From the first floor of the mall I saw my son on the ground and my husband lying a little away from him. I came running down the escalator and when I went near my son there was already a big crowd around him. I was pulled away from my son and made to sit down. I called up my family in India and told them what had happened.

The ambulance came and took my son and husband away to the hospital. To help me go to the hospital one of my Art of Living friends came to the mall with his family. By the time I reached the hospital the entire Art of Living family from Bahrain was there.

My son was unconscious with a fracture on the head. My husband had a fractured leg and surprisingly he was conscious. I gave them healing through a technique learnt in the Art of Living blessing program.

Later my husband was taken into custody and put in a special security ward.

This was the horror I was facing and yet I remained totally detached and witnessed it all as a happening. Was that me? I wonder now!  How did I manage to stay centered and calm? I surprised the doctors and nurses as I refused to take any tranquilizers. It was as if a Divine force had taken over me.

I had become an Art of Living teacher just 3 months before this tragedy.
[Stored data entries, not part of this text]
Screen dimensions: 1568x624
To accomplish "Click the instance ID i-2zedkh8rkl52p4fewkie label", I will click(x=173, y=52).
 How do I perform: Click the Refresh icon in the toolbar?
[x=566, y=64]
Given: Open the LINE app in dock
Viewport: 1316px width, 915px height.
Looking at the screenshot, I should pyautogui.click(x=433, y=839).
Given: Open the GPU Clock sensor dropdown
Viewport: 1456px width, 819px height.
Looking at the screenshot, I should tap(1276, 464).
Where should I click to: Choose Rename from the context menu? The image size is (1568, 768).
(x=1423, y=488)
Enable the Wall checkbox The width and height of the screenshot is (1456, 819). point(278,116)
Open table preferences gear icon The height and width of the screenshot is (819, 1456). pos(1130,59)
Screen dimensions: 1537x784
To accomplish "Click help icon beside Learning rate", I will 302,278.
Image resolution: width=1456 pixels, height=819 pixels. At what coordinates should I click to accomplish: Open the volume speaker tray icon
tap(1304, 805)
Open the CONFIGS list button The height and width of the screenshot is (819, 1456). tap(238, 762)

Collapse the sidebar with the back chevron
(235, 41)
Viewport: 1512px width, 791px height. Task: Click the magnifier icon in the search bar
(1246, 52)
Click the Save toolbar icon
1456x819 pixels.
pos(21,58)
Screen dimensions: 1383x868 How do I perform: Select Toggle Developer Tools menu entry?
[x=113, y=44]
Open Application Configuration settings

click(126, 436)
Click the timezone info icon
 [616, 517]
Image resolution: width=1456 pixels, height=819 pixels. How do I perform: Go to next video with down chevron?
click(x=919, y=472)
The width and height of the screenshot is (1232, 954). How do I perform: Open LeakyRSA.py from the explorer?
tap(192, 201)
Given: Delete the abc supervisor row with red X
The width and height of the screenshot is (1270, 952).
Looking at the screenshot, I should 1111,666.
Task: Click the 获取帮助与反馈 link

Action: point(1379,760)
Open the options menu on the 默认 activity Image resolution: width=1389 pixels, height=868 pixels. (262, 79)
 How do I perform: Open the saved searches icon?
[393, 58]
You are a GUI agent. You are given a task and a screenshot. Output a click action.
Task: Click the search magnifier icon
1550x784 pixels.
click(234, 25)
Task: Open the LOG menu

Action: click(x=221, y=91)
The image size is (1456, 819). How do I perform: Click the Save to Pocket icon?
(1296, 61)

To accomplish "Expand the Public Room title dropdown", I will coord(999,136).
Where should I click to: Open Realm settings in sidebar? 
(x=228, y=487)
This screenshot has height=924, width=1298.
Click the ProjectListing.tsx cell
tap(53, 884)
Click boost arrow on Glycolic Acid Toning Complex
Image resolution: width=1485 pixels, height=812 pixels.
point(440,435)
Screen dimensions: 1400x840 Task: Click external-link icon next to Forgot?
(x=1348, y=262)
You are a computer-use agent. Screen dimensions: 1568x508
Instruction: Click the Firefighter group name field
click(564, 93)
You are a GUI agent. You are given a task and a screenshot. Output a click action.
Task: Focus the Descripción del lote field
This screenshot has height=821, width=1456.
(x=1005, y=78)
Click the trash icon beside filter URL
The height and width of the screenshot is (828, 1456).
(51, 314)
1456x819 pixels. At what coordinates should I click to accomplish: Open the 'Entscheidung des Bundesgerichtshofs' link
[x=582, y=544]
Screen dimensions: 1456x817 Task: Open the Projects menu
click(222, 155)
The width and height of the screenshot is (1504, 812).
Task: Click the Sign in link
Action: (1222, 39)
Sri Sri Ravi Shankar my gurudev

My son came into my life with my Guru and soon after I became an Art of Living teacher, he left. He was my little guru, giving me all the knowledge points of Art of Living. My husband and son had a very loving relationship and it was the little one’s sacrifice that cured the dad of his addiction.

Like a concerned friend Gurudev Sri Sri Ravi Shankar telephoned me at the hospital and asked what happened. My husband was in police custody. I lost my son 4 days later when love of whole Bahrain was around me.  My husband did not know we had lost our child. He was not allowed to know as he was being assessed and interrogated.

The doctors expected me to be rolling on the floor, pull my hair, take a dagger and kill my husband. Nothing like that happened. Throughout my son’s passing away and his cremation it was the presence of the Guru that kept me in a sane, calm and centered state. People around me wondered, how is she managing to do this!

Art of Living Blog - Deaddiction day

I went to meet Gurudev Sri Sri Ravi Shankar ji soon after the incident and with his blessings made the decision to be with my husband. Do not see intention behind others mistakes- I knew he was not responsible for the act.  The knowledge given by Gurudev kept me centered and strong. I accepted the present moment as it is. I was not a football of others opinion who told me to leave my husband and let him go to jail. Opposite values are complementary, I was sure this had happened for a big reason. I kept hearing my son’s soul telling me “mom, I am leaving you as you have a lot of good work to do. I am setting you free, you don’t have to worry about my school, my eating and my extra curricular activities. Mom I will see you soon. I love you”.

My husband was acquitted of all charges and set free. It was a miracle in the legal history of this country. I KNEW WHOSE POWER WAS BEHIND IT.

It is now two and half years after the tragedy and I can say I AM HAPPY!! But for my Master and his wisdom I would not have been writing this today.